## Passage given
>>>>

Agile – 26thcentury

KubeCon 2019 insights

Attended KubeCon 2019 in San Diego last week. Great conference, liked the 30min prezo format, got more out of this one than any I’ve attended. And, late November is a great time to be in southern CA, though it’s almost disorienting to see the sun every day.

Key Takeaways

Teams should be structured to minimize cognitive load in order to maximize effectiveness, “minimize cognitive load for others”, “use small, long-lived teams as the standard” – from the Team Topologies book authors
DevEx (Developer Experience) term (new to me) used by the Team Topologies book authors – though this is easily confused with devx.com, I like it. “DevEx must be optimized to maximize feature flow”
CD platform Spinnaker has really taken off with wide adoption and a healthy ecosystem – Spinnaker Summit, now in its third year, is now 500+ attendees over three days, just prior to KubeCon / CloudNativeCon. Armory offers a hosted Spinnaker solution. A couple of my ex-co-workers have presented at Spinnaker Summit and are active members of the community: Joel Vasallo, Steven Basgall
Serverless Frameworks can mean different things, ranging from as simple as scale-to-zero to functions-as-a-service. Examples of the latter are OpenFAAS (which supports k8s, Swarm, ECS / Fargate) and vendor-specific Lambda, Google Cloud Functions, Azure Functions; of the former, Knative (which is more of a serverless building-blocks technology which appears destined to be commonly-paired with k8s)

<<<<

## Dataset extract
>>>>

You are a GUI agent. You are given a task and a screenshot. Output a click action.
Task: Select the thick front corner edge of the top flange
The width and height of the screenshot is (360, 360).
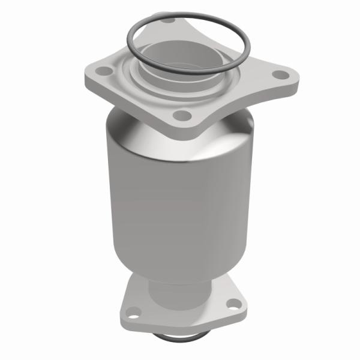tap(180, 130)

<<<<

## Set problem 1
Answer these questions from the KubeCon 2019 post.
(a) In which city was KubeCon 2019 held?
(b) How many attendees does Spinnaker Summit now have?
(c) Which technology does the post give as an example of the scale-to-zero kind of serverless framework?
## Set problem 2
Resume the KubeCon 2019 post at the point where it stops.

## Reply 1
(a) San Diego
(b) More than 500, over three days
(c) Knative

## Reply 2
Platform as a Product leads to a reliable platform
Observability is largely about being smarter re unanticipated failure events (the “weird zone”) and refining craft in using the monitoring / alerting tooling one already has
Security requires ongoing effort, “treat vulnerabilities like earthquakes” (they’re going to happen, maximize resiliency / recovery)
Kubernetes (k8s) ecosystem is strong and getting stronger, many using it in production, GKE currently more widely used than EKS, but EKS is certainly working for some. “Kubernetes is the OS for the cloud”
Service Mesh delivers the most benefit when most or all applications are on a service-mesh-ready deployment technology (incl. k8s, AWS ECS / Fargate). There are competing service mesh solutions (incl. Istio, Linkerd, AWS-specific-AppMesh, a la carte Envoy, and others), with perhaps no clear leader yet (though Knative may drive Istio adoption). “Service mesh does for service-to-service communication what Kubernetes has done for orchestration”

Favorite talks / workshops

The Elephant in the Kubernetes Room: Team Interactions at Scale – Manuel Pais, Independent (co-author of “Team Topologies”) ** slides ** Team Topologies book ** teamtopologies.com ** How Airbnb Simplified the Kubernetes Workflow for 1000+ Engineers

I’m a third of the way into the book, best I’ve read since Lean Enterprise. Really well-written, just the right balance of theory / case-study, and the diagrams are well chosen.

DevEx == Dev Experience – simplify, simplify, simplify
Platform as a Product – leads to a Reliable Platform
Cognitive Load – minimize it within any team, and optimize DevEx by minimizing it for Dev team customers (by providing easy-to-use abstractions)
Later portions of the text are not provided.